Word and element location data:
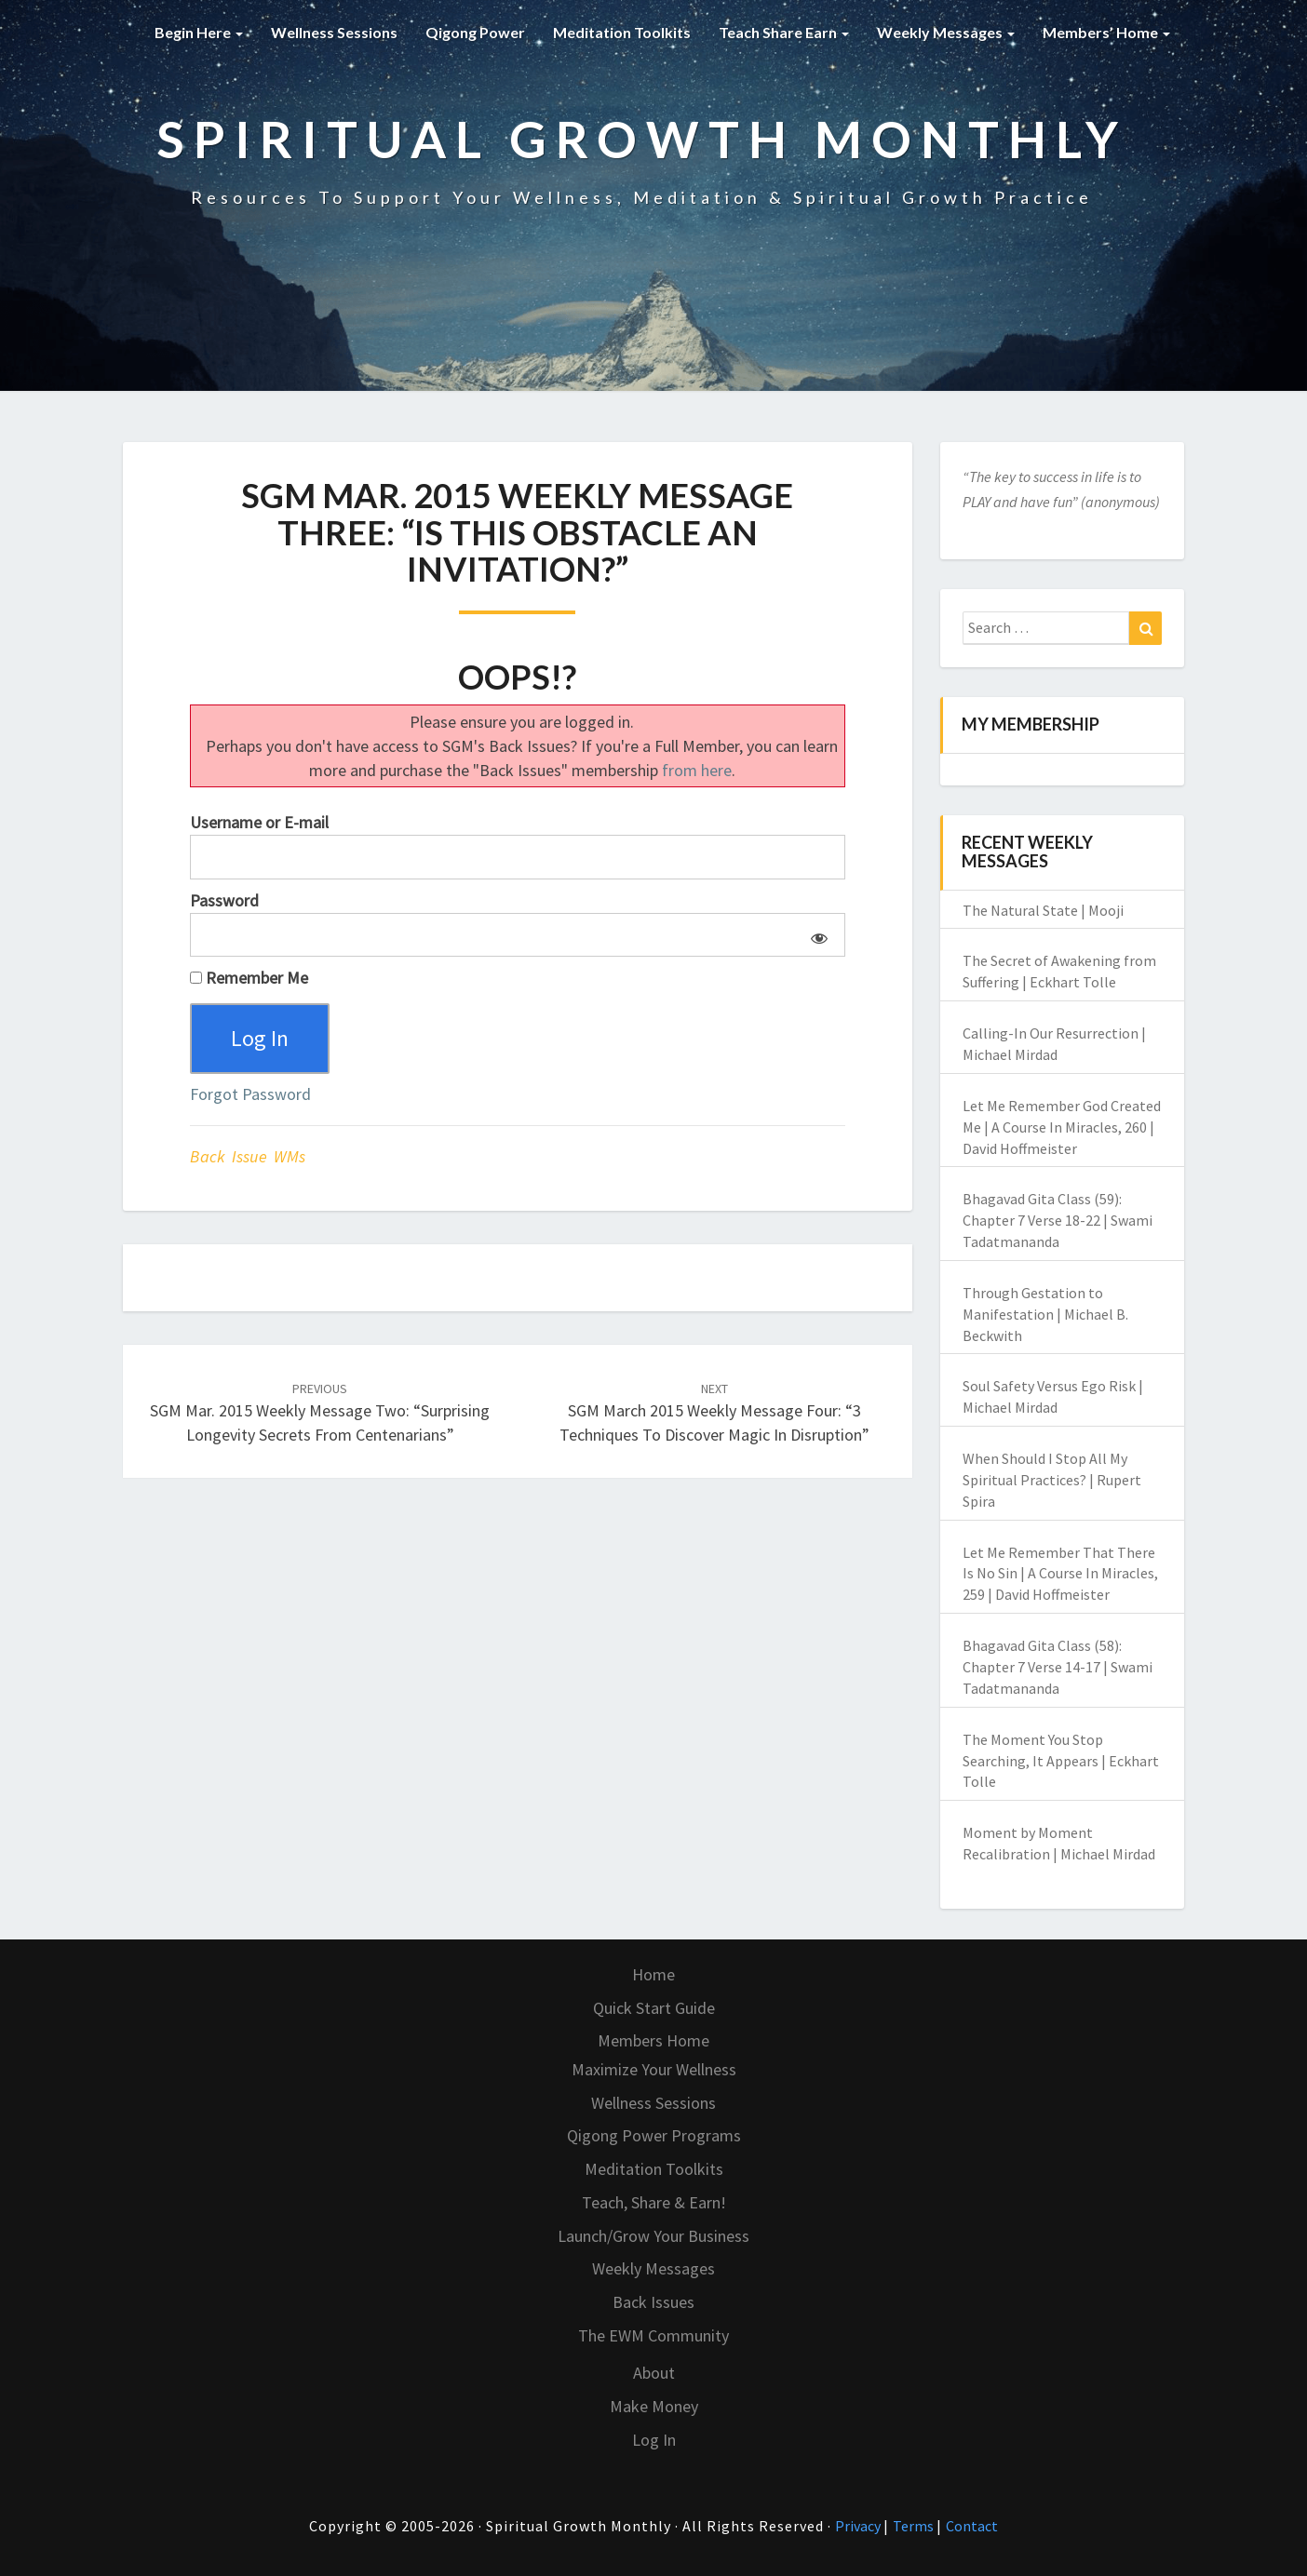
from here (697, 770)
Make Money (654, 2406)
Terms (914, 2525)
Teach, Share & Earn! (654, 2202)
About (654, 2372)
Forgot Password (250, 1094)
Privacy (859, 2525)
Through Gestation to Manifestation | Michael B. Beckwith (1045, 1314)
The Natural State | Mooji (1043, 910)
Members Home (653, 2040)
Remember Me (249, 977)
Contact (972, 2525)
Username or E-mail (259, 822)
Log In (654, 2439)
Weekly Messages (946, 32)
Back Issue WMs (247, 1156)
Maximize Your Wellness (654, 2069)
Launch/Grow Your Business (653, 2236)
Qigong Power (475, 32)
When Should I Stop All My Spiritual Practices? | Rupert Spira (1052, 1479)
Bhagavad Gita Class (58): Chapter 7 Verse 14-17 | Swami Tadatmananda (1057, 1666)
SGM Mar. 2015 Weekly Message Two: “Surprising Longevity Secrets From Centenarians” (320, 1412)
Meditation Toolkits (622, 32)
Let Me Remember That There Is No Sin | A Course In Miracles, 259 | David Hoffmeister (1060, 1573)
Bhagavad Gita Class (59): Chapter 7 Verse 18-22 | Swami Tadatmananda (1057, 1220)
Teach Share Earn (784, 32)
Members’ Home (1106, 32)
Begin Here (199, 32)
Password (224, 900)
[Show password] (816, 935)
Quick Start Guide (654, 2008)
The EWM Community (653, 2335)
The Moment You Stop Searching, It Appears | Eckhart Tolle (1061, 1760)
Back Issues (653, 2302)
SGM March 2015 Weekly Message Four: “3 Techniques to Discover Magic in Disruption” (714, 1412)
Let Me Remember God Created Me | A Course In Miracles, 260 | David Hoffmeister (1062, 1127)
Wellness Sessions (334, 32)
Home (653, 1974)
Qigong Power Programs (654, 2135)
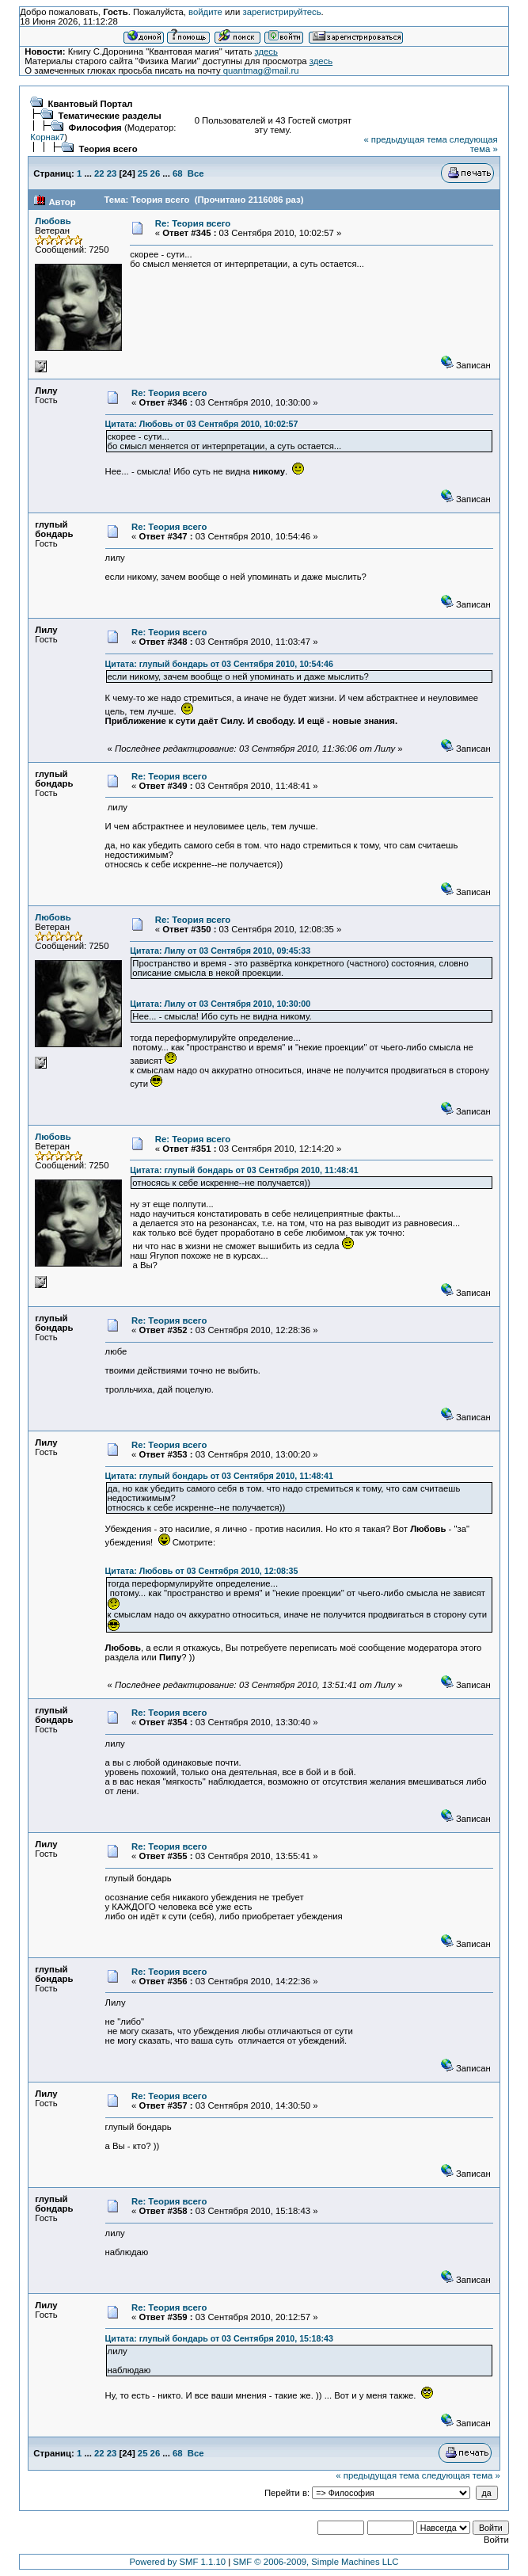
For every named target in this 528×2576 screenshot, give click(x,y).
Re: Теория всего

**What you have to do:** Rewrite the entries starting with the line that contains "Let Me Remember That" and going on through the line that contains "Quick Start Guide (654, 2008)", both included. Multiply each coordinate in the answers by 0.35 and round to whole numbers, with halves rounding up.

**Solution:**
Let Me Remember That There Is No Sin | A Course In Miracles, 259 | David Hoffmeister (371, 551)
Bhagavad Gita Class (59): Chapter 7 Verse 18-22 | Swami Tadatmananda (370, 427)
Teach Share Earn (274, 11)
Members’ Home (387, 11)
Begin Here (70, 11)
Password (78, 315)
[Show password] (286, 327)
Quick Start Guide (229, 703)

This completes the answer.